If the path is rough and you have to pick your way along, as you might on a more rugged hiking trail, your walk will often be longer, even over the same distance.
Again, a longer walk doesn’t mean you’re not getting all the benefits of the walk. A longer walk over rough terrain, or a walk that forces you to walk up and down hills, can take longer, but it may give you more of a cardio workout. It can also exercise more or different muscles.
Weather can also change your walking speed. You’ll walk more slowly when your muscles are cold, and damp weather can make paths slippery.
Hot weather, on the other hand, can also slow you down, as you might become tired or winded faster.

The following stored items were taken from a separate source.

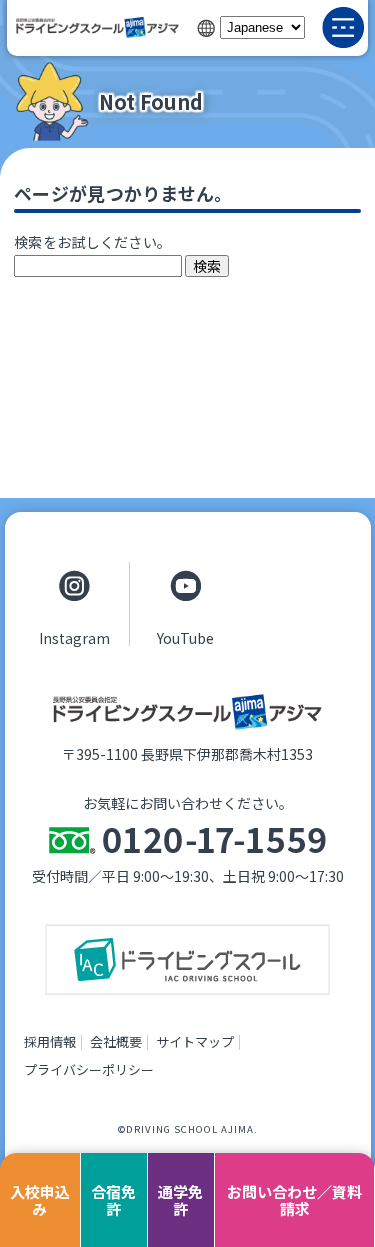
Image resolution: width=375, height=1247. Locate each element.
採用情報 (50, 1041)
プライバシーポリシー (89, 1069)
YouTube (185, 637)
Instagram (74, 637)
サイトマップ (195, 1041)
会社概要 (116, 1041)
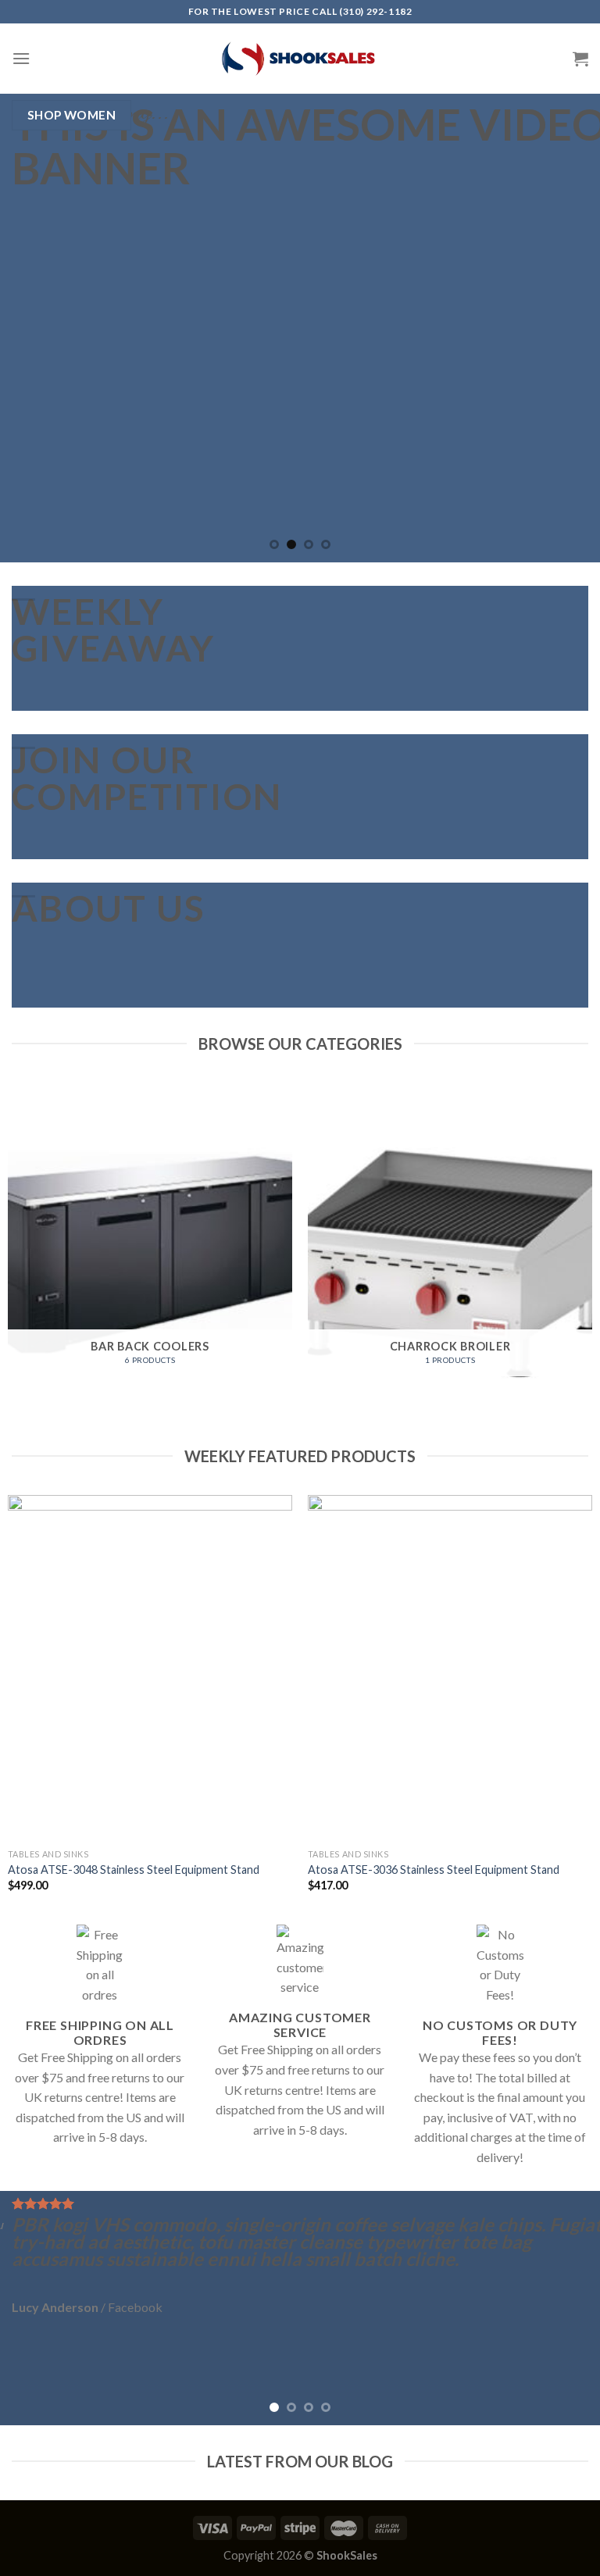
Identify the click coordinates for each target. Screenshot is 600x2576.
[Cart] (580, 58)
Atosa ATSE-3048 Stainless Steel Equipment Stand (133, 1869)
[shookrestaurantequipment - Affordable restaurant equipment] (300, 58)
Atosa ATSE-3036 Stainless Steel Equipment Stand (433, 1869)
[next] (568, 328)
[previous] (32, 328)
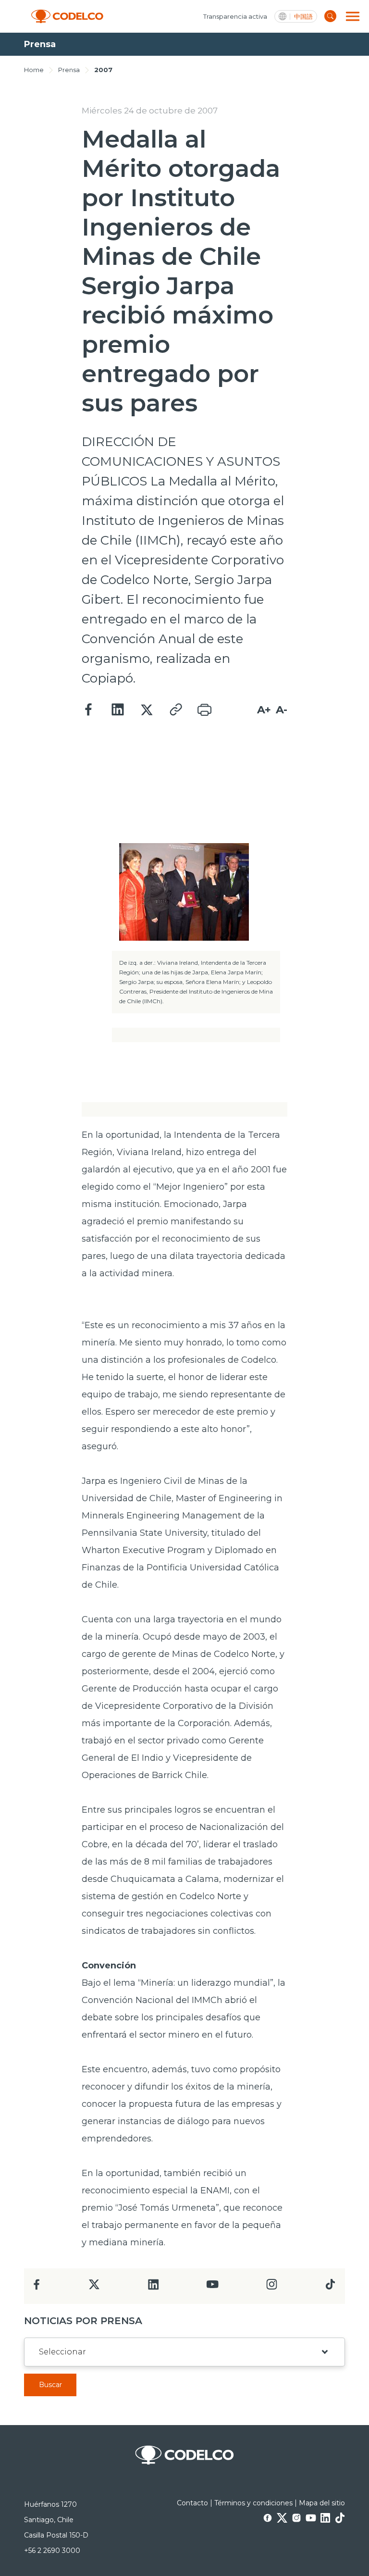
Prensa (69, 70)
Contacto (192, 2503)
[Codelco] (67, 17)
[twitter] (93, 2288)
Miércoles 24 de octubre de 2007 (150, 110)
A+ (264, 709)
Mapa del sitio (322, 2503)
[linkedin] (153, 2287)
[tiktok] (330, 2286)
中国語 (303, 16)
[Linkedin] (118, 710)
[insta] (271, 2286)
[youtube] (212, 2287)
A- (281, 709)
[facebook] (37, 2287)
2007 (103, 70)
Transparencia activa (235, 16)
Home (34, 70)
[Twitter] (146, 710)
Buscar (50, 2384)
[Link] (175, 710)
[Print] (204, 710)
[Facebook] (89, 710)
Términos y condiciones (253, 2503)
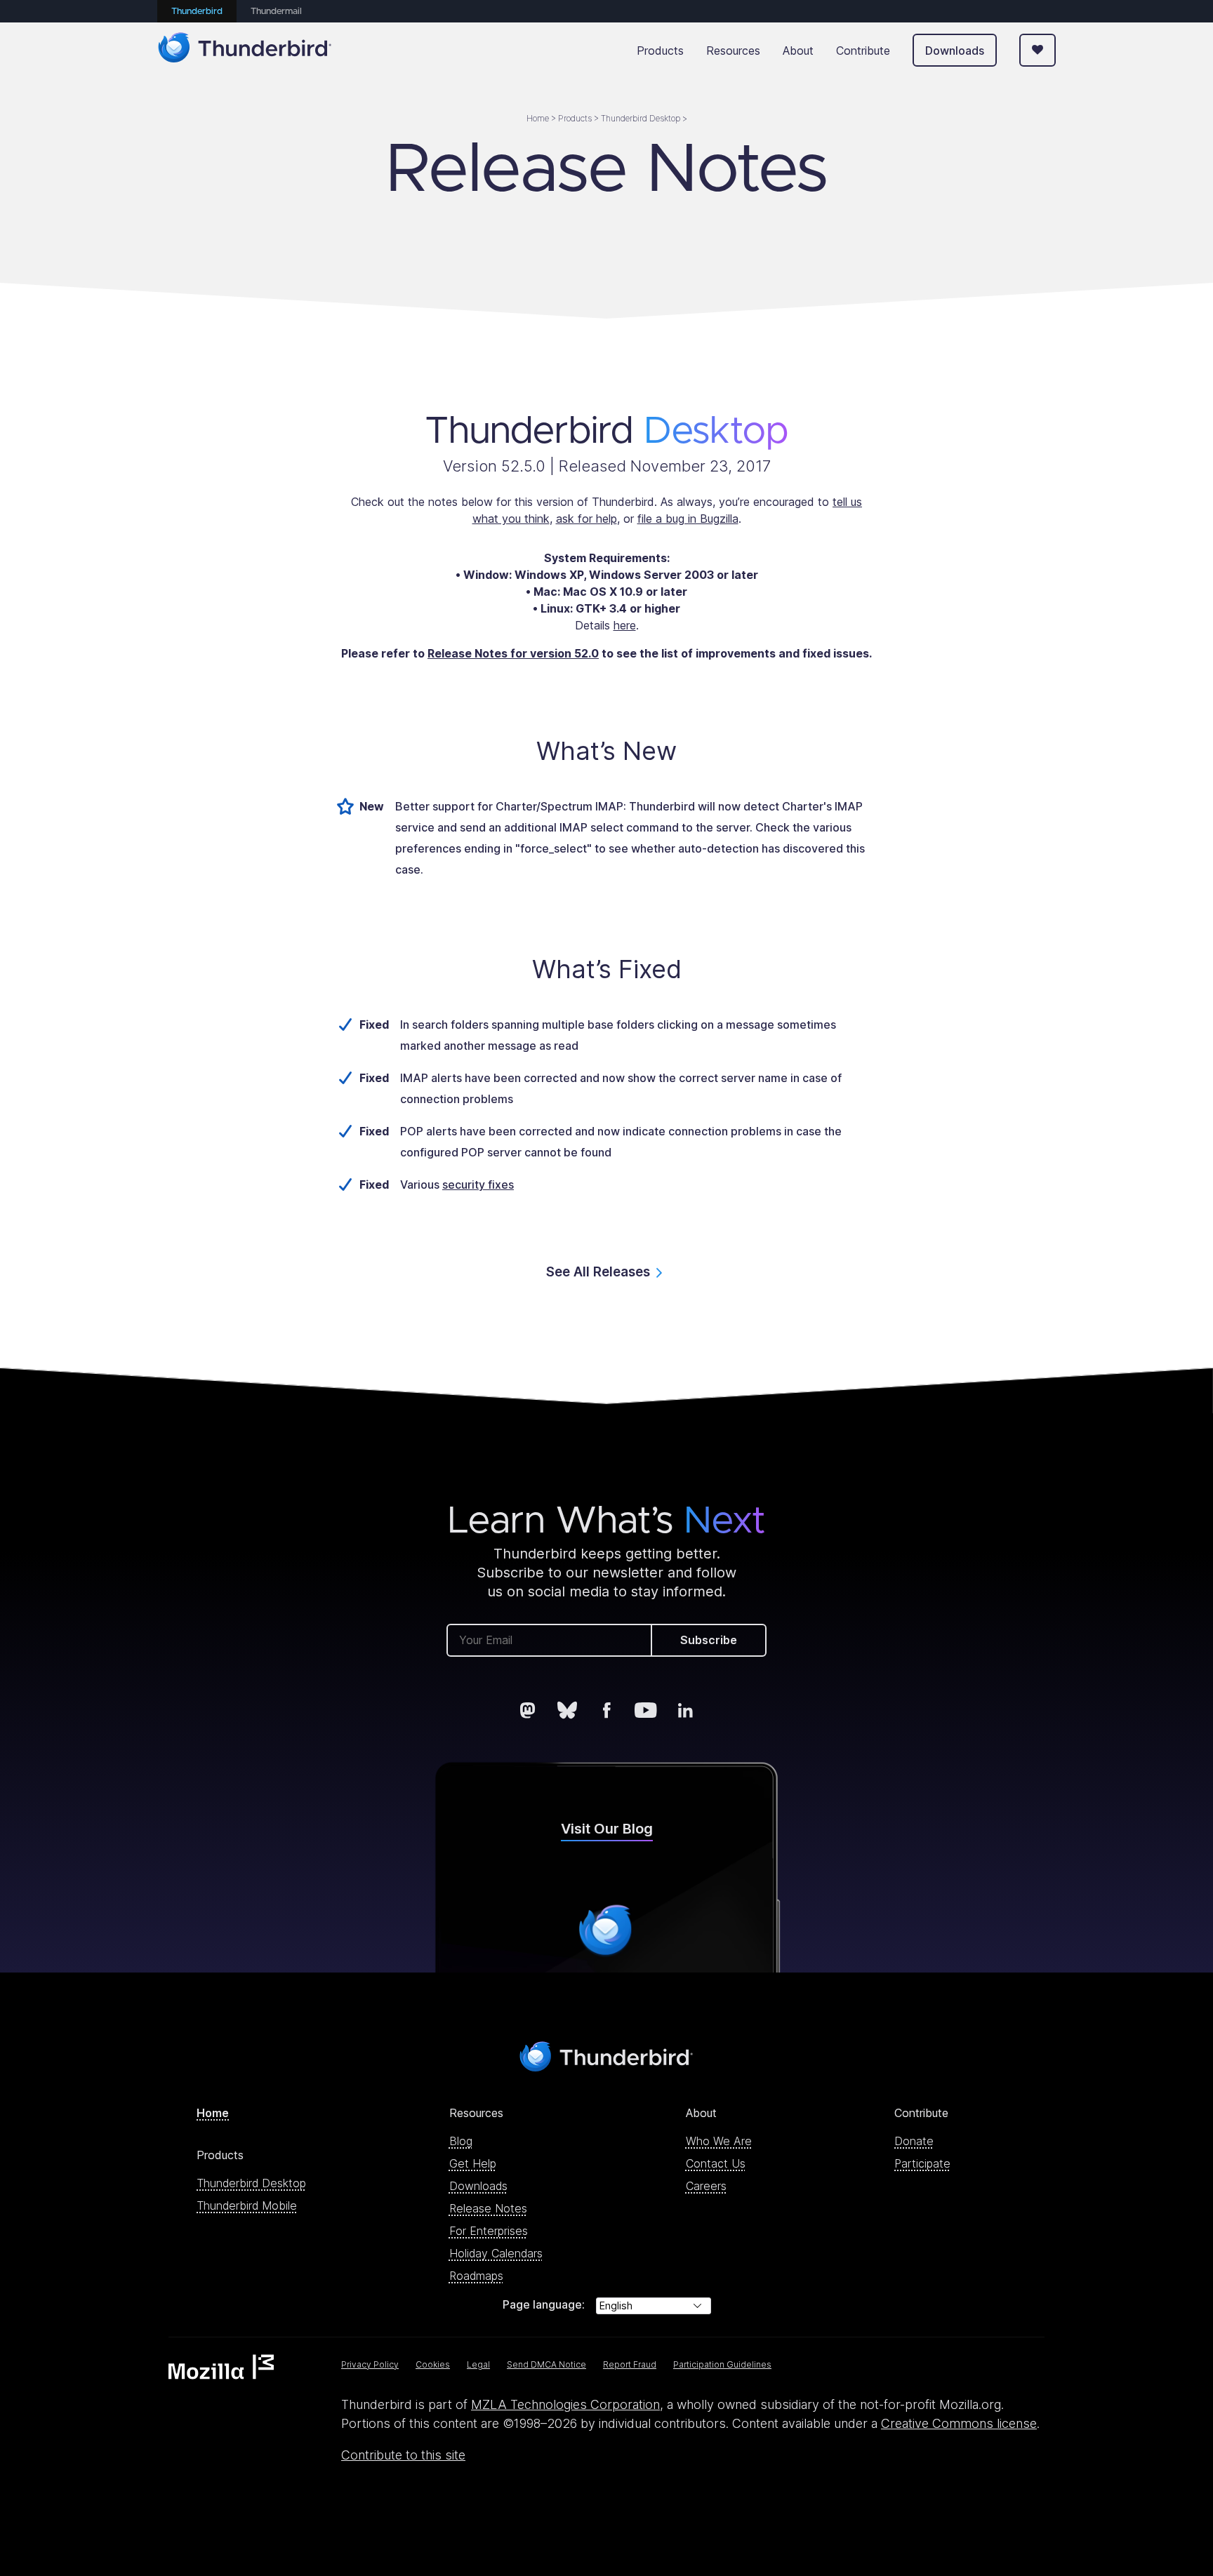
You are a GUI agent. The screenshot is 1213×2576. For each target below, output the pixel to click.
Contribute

How many steps are in 2 miles?
How many steps you take depends on how tall you are and how long your stride is, so it does vary a bit.
However, most people have a stride length between 2.1 and 2.5 feet. This means that, in general, there are about 2,000 steps per 1 mile or about 4,000 steps per 2 miles.
Some people estimate that the number of steps in a mile is closer to 1,250, which would mean that 2 miles are equal to about 2,500 steps.
The faster you walk, the longer your stride will be, which means you’ll take fewer steps even though you’re exerting yourself more.
How can I improve my walking times?
The best way to improve your walking speed is to simply walk more. The more you walk, the more you engage your muscles and increase your stamina.
This means that you won’t become as winded or tired over longer distances, and your muscles will be prepared for lengthy walks, all of which increases your walking speed.
To further engage your muscles, remember to engage your core as you walk. This strengthens your muscles and can help you maintain a better posture.
A good posture, along with keeping your head up and your eyes forward, can help to increase your walking speed.
Relax your shoulders but keep your arms engaged. You may want to bend your arms slightly at the elbows. Letting your arms swing gently can increase your momentum and help you pick up the pace.
As you walk, don’t focus on taking longer strides. Instead, let your body move into a natural rhythm.
You can instead focus on pushing off the toes of your back foot to propel yourself forward more.